I'll bow to Georges perfection and say that everyone of my finishes ends up perfect BUT the process to get that finish will vary for each pen . There are too many variables to get a perfect finish by using the same technique . It depends on humidity , moisture content of the wood , oil content of the wood , even what type of grain the wood has can affect the finish . Honduran Rosewood Burl requires a different technique then Saguaro Cactus Rib . There is no one technique that works on all woods . For some woods I will apply the CA with a piece of wax paper or delrin strip and others require the CA be applied with a piece of 400 grit sandpaper and a CA slurry . Everyone is always so quick to say that their technique is the right way but bottom line is there is NO ONE WAY to finish with CA .
Stop worrying about how you should do it or how long it takes and just do it !!! You will learn which technique works with what woods for YOU and how long those techniques take . It all comes with experience and practice .


----------



## MesquiteMan (Nov 28, 2009)

I have a method that is quick, super gloss, and 100% success going on 50 pens in a row now of all different materials.  I am working on a vidoe tho demonstrate and will upload to Youtube and post a link here when it is done.


----------



## mick (Nov 28, 2009)

I'll echo Curtis and say that I've got 100% batting average....so far. That's not to say there wasn't a learning curve, but I've tailored a consistent, easy to apply finish that suits me needs andas far as I can tell is long lasting and polishes to a very high gloss every time. Thinking back the only failure I can recall lately wasn't a finish defect but an incident where I sanded through and area and developed a dull spot.


----------



## Chasper (Nov 28, 2009)

I miss one now and then, maybe 98% perfect.  I do it very quick, 3-4 minutes total, if I get interrupted in the process it doesn't always work out.


----------



## snowman56 (Nov 28, 2009)

Curtis showed me his finish and it work's evertime it is  quick and easy.


----------



## leehljp (Nov 28, 2009)

I will go with what George and Butch says. Wide temp swings with heavy humidity create different circumstances that people in dryer and warmer areas and controlled environments don't contend with. It is more predictable in the latter situations but with experience, even in the temp and humid areas, adjustments can be made on the fly. And there is what Butch said about the different kinds of wood affecting it.

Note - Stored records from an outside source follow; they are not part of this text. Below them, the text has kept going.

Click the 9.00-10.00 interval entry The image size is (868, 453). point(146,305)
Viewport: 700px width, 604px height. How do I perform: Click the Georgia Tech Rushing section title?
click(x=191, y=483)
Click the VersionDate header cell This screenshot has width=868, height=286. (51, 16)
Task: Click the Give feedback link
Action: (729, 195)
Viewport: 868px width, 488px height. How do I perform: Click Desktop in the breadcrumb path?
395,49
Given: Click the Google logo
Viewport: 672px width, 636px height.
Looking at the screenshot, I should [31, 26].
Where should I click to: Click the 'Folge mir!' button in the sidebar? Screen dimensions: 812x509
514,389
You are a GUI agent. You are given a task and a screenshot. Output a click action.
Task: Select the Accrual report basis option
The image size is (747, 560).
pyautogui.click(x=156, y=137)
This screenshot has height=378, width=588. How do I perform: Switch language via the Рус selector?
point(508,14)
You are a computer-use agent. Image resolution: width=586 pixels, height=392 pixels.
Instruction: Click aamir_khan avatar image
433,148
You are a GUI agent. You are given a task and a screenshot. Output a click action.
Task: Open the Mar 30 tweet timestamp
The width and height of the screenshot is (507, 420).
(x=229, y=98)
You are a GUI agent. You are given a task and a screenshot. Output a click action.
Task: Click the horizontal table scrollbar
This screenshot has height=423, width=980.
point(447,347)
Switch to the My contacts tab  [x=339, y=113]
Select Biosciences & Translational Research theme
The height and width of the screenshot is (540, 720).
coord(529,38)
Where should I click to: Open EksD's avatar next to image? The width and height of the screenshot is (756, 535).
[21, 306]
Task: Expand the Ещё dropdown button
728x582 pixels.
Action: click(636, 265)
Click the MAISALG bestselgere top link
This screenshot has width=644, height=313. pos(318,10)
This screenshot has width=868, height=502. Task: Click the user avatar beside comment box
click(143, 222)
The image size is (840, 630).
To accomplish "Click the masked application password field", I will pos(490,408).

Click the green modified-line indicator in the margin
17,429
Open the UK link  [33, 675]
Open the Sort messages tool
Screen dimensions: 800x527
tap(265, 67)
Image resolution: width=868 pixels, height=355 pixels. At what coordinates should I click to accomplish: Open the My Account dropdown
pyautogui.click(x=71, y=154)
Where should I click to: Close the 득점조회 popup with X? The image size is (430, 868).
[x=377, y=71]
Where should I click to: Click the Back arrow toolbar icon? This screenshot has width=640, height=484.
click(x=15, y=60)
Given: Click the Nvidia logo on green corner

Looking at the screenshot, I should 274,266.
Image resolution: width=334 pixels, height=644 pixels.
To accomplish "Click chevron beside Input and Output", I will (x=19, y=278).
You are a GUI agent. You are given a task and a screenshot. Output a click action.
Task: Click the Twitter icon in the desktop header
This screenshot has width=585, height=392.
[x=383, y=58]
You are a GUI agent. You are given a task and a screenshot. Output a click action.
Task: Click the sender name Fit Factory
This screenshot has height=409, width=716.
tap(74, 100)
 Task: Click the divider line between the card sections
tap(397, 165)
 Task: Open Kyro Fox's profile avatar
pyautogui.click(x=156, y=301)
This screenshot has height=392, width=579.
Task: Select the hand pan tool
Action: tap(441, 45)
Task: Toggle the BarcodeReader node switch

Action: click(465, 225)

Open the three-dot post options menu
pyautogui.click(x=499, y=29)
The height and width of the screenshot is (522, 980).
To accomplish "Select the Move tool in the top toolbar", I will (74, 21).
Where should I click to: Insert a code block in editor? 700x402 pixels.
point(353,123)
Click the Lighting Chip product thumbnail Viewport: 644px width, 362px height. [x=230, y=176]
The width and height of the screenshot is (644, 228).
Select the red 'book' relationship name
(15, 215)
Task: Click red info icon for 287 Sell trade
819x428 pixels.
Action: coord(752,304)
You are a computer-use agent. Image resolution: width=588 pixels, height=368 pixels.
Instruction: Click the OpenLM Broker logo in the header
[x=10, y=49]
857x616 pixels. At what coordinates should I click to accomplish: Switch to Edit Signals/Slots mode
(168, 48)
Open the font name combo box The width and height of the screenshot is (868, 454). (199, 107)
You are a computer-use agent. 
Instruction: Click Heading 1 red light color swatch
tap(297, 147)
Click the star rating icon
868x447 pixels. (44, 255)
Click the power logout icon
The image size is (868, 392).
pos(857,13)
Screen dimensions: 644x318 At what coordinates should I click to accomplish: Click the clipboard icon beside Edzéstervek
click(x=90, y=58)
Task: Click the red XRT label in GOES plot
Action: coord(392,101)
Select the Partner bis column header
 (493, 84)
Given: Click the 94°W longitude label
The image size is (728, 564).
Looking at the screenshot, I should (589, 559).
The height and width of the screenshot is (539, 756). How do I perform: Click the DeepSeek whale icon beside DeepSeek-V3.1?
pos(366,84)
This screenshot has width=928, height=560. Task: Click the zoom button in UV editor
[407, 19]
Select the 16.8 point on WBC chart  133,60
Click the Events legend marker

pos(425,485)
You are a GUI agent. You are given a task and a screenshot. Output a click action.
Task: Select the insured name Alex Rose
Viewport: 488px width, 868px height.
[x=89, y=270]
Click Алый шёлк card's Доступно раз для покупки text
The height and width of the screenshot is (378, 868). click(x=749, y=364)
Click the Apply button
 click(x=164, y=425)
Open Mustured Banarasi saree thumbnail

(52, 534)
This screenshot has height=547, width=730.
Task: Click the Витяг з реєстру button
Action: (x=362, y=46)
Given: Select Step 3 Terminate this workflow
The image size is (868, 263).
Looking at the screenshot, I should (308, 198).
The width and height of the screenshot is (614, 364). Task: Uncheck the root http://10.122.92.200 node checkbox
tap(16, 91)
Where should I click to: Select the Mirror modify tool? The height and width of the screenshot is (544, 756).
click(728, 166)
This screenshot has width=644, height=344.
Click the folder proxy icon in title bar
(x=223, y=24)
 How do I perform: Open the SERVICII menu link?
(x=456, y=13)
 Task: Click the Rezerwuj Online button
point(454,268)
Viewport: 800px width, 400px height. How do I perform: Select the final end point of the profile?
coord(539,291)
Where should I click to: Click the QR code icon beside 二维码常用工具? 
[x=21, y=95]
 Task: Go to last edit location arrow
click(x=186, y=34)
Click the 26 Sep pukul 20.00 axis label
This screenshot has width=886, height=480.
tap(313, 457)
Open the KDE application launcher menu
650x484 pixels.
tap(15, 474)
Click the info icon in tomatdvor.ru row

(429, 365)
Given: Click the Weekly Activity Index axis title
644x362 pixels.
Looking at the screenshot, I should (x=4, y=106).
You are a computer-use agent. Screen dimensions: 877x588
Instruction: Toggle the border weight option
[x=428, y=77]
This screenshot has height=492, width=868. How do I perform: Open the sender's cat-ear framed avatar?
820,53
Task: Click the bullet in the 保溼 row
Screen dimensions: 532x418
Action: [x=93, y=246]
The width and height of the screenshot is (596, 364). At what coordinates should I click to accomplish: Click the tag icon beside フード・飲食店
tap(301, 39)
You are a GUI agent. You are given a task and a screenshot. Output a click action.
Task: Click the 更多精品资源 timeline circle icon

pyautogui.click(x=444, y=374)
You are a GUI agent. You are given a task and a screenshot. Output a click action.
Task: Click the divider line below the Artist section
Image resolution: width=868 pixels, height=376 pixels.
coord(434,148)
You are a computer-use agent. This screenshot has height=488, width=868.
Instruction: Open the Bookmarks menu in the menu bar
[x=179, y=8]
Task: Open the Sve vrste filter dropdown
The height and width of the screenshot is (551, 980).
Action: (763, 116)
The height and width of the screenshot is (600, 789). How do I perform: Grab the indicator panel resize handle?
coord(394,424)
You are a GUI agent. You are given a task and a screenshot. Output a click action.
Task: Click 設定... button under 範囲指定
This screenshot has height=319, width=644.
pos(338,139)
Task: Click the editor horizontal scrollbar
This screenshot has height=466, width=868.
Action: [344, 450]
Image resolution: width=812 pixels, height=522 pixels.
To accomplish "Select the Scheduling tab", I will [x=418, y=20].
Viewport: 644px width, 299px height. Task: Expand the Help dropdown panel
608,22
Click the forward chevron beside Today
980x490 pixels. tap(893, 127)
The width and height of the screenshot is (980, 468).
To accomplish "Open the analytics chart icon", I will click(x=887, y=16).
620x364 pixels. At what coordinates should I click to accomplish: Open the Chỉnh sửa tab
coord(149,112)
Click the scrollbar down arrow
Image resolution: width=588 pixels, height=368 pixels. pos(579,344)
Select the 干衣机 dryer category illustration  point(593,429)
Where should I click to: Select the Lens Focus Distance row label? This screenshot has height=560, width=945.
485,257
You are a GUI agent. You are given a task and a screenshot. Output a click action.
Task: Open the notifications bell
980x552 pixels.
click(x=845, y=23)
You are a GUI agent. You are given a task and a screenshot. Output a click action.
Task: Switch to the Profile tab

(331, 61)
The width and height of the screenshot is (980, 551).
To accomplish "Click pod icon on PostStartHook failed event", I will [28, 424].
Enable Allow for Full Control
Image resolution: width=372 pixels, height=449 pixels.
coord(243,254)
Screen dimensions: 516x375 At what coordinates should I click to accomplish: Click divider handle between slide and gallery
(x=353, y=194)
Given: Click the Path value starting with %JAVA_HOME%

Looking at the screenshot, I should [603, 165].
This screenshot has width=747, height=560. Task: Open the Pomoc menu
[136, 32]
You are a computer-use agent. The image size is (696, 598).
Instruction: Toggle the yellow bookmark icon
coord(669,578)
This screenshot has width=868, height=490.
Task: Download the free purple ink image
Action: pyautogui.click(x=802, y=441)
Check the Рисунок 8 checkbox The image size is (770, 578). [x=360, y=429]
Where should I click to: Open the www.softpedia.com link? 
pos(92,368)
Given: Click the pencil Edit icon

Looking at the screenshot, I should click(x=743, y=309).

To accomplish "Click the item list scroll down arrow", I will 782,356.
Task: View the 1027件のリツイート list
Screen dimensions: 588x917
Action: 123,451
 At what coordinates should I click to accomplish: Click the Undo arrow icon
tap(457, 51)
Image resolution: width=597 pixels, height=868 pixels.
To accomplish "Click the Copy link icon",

Please take this as a note of experience and watching on this forum for a long time - Controlled environments and dry environments are more predictable, but high humidity and temp variances changes the rules. One rule does NOT fit all! That is the nature of CA itself.

Another thing not noted specifically is the differences in CA finishes:
1. Super fine finish that is just enough for protection only, maybe .008 thick
2. Super fine finish that is .015 - .2 thick.
(I am guessing on the thickness as I usually measure mine in mm.)

The CA thickness desired has a lot to do with the outcome and therefore the planning.


----------



## bitshird (Nov 28, 2009)

Texatdurango said:


> Me....... *PERFECT RESULTS EVERY TIME!* Of course I have been know to stretch the truth a bit!



[size=+4] George surly not an Honorable Tejano stretch the truth unheard of!! [/size]


----------



## edman2 (Nov 28, 2009)

Texatdurango said:


> Me....... *PERFECT RESULTS EVERY TIME!* Of course I have been know to stretch the truth a bit!


 
LOL My Momma always did tell me to be sure and read the small print! :biggrin:  Although having seen George's pens at a bubbasville once, I never get the depth of finish I saw in his.


----------



## Texatdurango (Nov 28, 2009)

edman2 said:


> LOL My Momma always did tell me to be sure and read the small print! :biggrin: Although having seen George's pens at a bubbasville once, I never get the depth of finish I saw in his.


 
You can if you put it on thick enough!   I recently told some turners how I use a skew after applying the CA to smooth it out and they looked at me like I was nuts... a skew to smooth out CA?

During a recent IAP meeting I showed a few how it's done and think I made believers out of them.

Like everyone else said above, there is NO one correct way of applying CA.


----------



## Builderguy (Nov 28, 2009)

Thanks so much for the advice and input!


----------



## jkeithrussell (Nov 30, 2009)

MesquiteMan said:


> I have a method that is quick, super gloss, and 100% success going on 50 pens in a row now of all different materials. I am working on a vidoe tho demonstrate and will upload to Youtube and post a link here when it is done.


 
I spent a year trying to get a decent CA finish and was ready to quit all together when I saw Curtis demonstrate his method.  For me, it works every time on every type of material, 100% foolproof.  I've finished approximately 50 pens over the past several months using this method and have had 100% success with it.  Look for the video.


----------



## rjwolfe3 (Nov 30, 2009)

Can't wait to see that video Curtis


----------



## dustmaker (Nov 30, 2009)

Texatdurango said:


> You can if you put it on thick enough!   I recently told some turners how I use a skew after applying the CA to smooth it out and they looked at me like I was nuts... a skew to smooth out CA?
> 
> During a recent IAP meeting I showed a few how it's done and think I made believers out of them.
> 
> Like everyone else said above, there is NO one correct way of applying CA.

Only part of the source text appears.